◆ **Work instructions**
Among the lines below, how many have the string "will" in them? Only the number is wanted.

=== Begin Enclosure ===

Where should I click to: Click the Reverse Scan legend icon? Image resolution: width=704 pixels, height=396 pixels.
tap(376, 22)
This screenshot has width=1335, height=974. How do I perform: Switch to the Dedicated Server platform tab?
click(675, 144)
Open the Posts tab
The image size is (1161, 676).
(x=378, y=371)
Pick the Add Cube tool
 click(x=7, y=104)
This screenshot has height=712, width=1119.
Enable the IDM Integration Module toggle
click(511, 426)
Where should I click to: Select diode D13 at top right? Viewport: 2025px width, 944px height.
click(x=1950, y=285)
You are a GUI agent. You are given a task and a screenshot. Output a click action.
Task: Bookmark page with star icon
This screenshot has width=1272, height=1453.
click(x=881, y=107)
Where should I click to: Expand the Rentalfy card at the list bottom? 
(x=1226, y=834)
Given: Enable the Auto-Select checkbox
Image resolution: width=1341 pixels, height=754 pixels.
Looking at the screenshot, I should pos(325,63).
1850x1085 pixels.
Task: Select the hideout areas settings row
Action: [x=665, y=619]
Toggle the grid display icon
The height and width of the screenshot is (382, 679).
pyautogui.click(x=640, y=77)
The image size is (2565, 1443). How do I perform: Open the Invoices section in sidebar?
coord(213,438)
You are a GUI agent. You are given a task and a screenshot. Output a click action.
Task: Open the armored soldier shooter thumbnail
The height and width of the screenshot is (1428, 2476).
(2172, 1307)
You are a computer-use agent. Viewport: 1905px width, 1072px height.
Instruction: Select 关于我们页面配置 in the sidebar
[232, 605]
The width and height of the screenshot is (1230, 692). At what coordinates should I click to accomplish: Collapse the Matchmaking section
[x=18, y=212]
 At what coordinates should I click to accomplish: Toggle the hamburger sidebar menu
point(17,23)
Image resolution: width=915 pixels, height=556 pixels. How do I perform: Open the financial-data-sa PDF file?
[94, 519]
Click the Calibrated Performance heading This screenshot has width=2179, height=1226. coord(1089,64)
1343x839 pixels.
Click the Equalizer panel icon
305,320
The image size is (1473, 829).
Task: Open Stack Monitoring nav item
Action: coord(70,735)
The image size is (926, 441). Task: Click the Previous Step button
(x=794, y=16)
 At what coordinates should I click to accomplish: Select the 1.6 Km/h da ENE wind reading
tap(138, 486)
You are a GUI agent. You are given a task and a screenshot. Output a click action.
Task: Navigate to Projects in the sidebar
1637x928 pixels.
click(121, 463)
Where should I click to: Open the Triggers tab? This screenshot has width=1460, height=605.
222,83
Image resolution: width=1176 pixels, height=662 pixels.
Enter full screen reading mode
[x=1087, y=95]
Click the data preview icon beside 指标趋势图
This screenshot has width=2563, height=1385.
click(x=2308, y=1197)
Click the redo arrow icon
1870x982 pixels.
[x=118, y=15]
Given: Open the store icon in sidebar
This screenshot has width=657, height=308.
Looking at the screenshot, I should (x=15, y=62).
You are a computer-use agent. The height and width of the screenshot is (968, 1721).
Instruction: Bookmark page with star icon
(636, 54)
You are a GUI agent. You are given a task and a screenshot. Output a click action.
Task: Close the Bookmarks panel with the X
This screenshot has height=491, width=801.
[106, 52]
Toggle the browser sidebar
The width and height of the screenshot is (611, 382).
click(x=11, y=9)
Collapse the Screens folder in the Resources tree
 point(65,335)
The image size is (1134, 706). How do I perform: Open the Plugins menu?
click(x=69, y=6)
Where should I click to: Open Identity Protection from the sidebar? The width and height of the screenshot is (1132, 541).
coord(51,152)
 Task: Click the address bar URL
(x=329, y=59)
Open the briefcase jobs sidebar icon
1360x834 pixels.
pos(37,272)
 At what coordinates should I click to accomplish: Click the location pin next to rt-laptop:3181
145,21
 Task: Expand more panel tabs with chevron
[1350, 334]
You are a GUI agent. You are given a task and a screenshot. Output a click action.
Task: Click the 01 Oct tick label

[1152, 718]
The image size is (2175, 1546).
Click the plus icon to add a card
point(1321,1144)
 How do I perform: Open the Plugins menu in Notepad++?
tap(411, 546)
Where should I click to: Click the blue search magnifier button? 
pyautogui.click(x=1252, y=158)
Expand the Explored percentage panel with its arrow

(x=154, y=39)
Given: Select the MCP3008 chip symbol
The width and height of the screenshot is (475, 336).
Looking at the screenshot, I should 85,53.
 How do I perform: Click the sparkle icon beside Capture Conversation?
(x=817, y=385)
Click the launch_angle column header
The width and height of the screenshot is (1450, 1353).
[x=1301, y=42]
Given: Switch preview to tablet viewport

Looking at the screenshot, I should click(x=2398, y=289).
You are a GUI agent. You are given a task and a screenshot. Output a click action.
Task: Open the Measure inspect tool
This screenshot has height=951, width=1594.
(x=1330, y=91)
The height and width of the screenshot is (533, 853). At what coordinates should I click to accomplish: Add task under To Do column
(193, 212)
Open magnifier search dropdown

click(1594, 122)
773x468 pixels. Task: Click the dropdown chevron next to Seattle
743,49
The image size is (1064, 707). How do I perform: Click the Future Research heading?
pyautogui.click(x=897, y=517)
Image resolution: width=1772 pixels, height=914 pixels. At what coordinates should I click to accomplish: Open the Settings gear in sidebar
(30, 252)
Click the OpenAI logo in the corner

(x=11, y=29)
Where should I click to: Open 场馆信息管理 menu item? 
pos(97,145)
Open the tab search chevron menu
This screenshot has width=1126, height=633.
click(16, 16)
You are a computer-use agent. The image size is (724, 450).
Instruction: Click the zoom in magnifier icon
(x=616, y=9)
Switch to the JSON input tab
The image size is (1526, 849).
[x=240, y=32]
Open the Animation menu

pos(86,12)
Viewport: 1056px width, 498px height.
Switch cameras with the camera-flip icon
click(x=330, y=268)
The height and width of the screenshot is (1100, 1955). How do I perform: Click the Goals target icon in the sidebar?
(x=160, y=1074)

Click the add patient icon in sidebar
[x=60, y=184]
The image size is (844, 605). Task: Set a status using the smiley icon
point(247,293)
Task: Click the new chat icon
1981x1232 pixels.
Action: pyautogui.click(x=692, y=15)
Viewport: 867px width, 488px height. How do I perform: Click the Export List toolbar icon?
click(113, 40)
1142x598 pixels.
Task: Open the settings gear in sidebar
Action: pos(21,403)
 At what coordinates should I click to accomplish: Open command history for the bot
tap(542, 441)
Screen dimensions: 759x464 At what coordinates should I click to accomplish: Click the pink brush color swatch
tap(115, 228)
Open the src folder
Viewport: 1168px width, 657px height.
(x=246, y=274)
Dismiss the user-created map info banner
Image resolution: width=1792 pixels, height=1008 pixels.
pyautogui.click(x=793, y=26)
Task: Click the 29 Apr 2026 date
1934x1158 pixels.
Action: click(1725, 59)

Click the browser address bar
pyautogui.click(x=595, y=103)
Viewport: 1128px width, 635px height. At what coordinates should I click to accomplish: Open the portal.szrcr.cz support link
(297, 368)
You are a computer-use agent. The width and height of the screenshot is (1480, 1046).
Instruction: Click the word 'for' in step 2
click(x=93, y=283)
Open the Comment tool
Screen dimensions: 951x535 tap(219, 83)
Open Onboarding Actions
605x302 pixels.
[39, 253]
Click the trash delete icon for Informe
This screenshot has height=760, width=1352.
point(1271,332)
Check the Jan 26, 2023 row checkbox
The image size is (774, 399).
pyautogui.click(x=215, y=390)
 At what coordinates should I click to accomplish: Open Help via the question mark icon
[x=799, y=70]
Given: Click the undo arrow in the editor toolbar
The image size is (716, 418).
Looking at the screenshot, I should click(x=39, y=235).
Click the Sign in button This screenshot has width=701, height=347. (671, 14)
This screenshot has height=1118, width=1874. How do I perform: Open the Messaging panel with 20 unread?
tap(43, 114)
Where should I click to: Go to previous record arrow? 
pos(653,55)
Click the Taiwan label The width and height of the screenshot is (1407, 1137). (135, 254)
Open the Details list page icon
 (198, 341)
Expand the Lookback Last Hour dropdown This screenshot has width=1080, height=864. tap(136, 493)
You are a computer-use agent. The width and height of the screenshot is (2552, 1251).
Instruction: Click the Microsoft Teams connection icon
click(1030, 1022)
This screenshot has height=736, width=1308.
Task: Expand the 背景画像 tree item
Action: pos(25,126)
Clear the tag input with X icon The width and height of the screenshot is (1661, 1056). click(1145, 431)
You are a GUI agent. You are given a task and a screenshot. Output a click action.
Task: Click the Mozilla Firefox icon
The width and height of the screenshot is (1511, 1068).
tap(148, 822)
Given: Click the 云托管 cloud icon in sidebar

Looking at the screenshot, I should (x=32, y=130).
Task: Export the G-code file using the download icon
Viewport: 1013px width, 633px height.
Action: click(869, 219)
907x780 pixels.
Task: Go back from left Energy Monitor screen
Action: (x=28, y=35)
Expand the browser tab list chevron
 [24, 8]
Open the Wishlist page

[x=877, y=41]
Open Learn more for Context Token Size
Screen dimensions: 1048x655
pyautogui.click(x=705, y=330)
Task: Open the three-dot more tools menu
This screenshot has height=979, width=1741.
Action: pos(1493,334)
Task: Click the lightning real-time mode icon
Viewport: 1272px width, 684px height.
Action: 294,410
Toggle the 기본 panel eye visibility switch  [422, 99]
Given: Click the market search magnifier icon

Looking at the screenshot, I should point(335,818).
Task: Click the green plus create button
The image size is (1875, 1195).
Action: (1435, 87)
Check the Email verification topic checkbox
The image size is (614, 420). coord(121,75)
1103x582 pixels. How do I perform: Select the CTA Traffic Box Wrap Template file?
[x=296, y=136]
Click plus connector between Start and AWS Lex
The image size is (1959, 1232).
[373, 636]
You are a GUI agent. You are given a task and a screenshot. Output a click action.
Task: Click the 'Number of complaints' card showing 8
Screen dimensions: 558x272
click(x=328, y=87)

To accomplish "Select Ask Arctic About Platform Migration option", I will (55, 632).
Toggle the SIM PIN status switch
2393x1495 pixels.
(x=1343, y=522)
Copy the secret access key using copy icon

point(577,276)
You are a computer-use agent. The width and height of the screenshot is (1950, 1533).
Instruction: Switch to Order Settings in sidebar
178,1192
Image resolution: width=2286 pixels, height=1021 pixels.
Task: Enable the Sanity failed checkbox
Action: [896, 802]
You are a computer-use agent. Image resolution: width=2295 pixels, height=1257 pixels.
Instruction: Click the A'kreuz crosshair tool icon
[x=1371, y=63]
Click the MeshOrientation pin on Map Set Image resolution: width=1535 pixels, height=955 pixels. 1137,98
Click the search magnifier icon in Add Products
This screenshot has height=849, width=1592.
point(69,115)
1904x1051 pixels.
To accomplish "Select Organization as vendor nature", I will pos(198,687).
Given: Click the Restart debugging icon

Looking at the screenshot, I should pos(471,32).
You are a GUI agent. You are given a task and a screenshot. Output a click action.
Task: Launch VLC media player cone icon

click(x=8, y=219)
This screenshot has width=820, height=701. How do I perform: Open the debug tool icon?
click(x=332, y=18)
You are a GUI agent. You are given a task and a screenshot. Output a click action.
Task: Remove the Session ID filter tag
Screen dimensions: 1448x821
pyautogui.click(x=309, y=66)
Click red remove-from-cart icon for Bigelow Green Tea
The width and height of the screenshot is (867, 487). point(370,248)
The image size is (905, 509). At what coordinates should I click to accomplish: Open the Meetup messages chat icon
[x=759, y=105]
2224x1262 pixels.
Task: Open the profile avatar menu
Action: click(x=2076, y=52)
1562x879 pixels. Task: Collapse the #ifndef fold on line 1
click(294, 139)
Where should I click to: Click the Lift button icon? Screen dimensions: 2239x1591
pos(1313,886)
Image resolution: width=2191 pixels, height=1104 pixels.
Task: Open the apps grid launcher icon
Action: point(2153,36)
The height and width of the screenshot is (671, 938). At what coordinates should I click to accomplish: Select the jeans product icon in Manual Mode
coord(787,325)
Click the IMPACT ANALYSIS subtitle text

=== End Enclosure ===

◆ **Answer box**
2